En revanche, si vous recevez des vocaux via des applications comme WhatsApp ou laissés sur votre messagerie vocale, sachez que ces enregistrements sont parfaitement recevables en tant que preuve, car ils ne sont clandestins. L’expéditeur est conscient des propos qu’il a laissé sciemment par oral sur votre téléphone. Attention, dans ce cas précis, tout ce que vous direz pourra être retenu contre vous.
Dans quel cas utiliser un enregistrement vocal comme preuve ?
Le droit applicable aux enregistrements audio varie selon les juridictions. C’est ce que nous allons aborder maintenant.
Enregistrements vocaux dans les affaires civiles
Sachez que si vous engagez une procédure devant le tribunal judiciaire, pour un litige civil ou commercial, l’utilisation d’un enregistrement audio “clandestin”, c'est-à-dire sans que la personne adverse en soit informée, n’est pas possible.
Même constaté par un commissaire de justice, cette preuve sera rejetée par le juge, car considérée comme déloyale.
N’hésitez pas à parcourir notre article dédié à la valeur du constat d’huissier pour connaître tous les détails sur la loyauté d’une preuve.
Le tribunal rejettera votre preuve en application de l’article 9 du Code de procédure civile qui précise qu’“il incombe à chaque partie de prouver conformément à la loi les faits nécessaires au succès de sa prétention”.
Enregistrements dans les litiges familiaux et de garde d'enfants
Il arrive fréquemment que des personnes nous appellent afin de faire constater des enregistrements audios de leur ex conjoint leur refusant un droit de garde ou admettant avoir falsifié des documents… Les justiciables pensent donc être dans leur droit en apportant la preuve de la mauvaise foi de leur ex-partenaire devant le Juge aux Affaires Familiales (JAF).
Mais ces enregistrements, s’ils sont effectués sans en informer l’autre personne, seront jugés “clandestins” et risquent donc d’être rejetés par le juge.
L’exception du cadre pénal
L’article 427 du Code de procédure pénale change drastiquement les règles en matière de preuve, par rapport au Code de procédure civile, puisqu’il établit que “les infractions peuvent être établies par tout mode de preuve et le juge décide d'après son intime conviction”.
Un enregistrement audio peut donc être reçu comme preuve si ce dernier permet d’identifier l’auteur d’infractions.

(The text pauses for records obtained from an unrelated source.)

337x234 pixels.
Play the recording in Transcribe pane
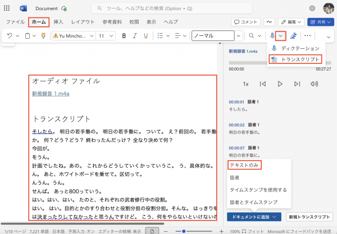(280, 84)
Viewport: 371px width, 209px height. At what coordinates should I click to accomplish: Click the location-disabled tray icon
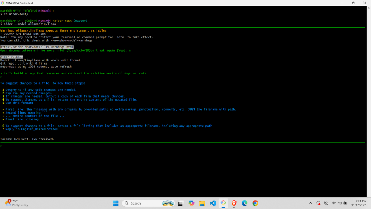[326, 203]
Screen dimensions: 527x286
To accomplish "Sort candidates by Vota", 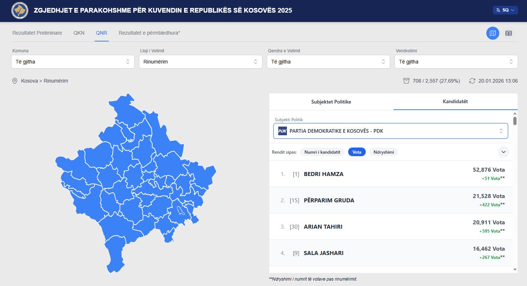I will (x=357, y=152).
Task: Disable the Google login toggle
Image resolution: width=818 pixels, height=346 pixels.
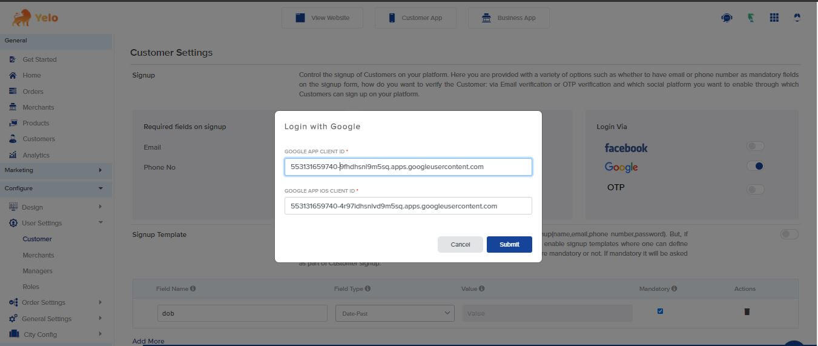Action: pyautogui.click(x=755, y=166)
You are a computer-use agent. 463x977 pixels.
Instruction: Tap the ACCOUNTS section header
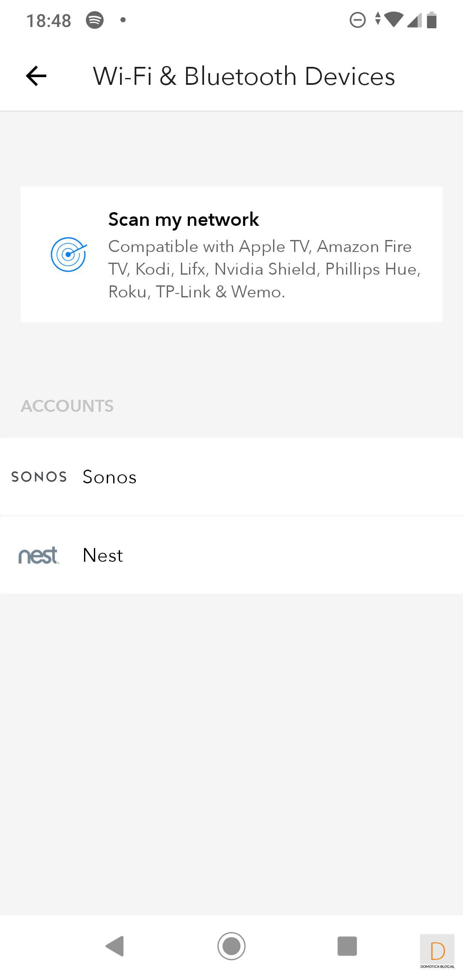[x=67, y=406]
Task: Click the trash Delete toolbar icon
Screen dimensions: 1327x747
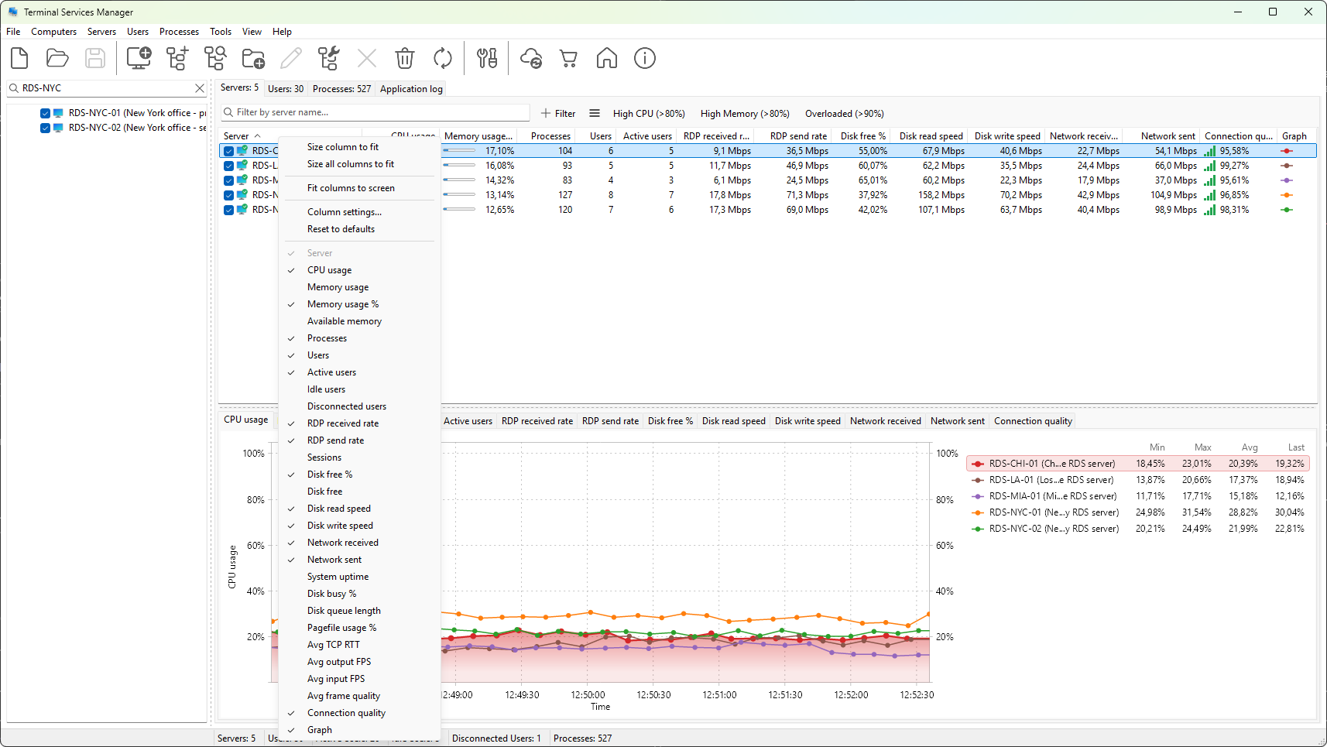Action: point(405,58)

Dans ce cas, la valeur probante de l’enregistrement reste à la libre appréciation du juge.
En synthèse, nous vous conseillons de vous rapprocher d’un professionnel du droit, tel qu’un avocat ou un huissier de justice, afin de savoir si l’enregistrement audio en votre possession pourra être utilisé dans le cadre d’un litige. Un commissaire de justice pourra alors le constater dans le but de lui conférer une valeur irréfutable devant le tribunal.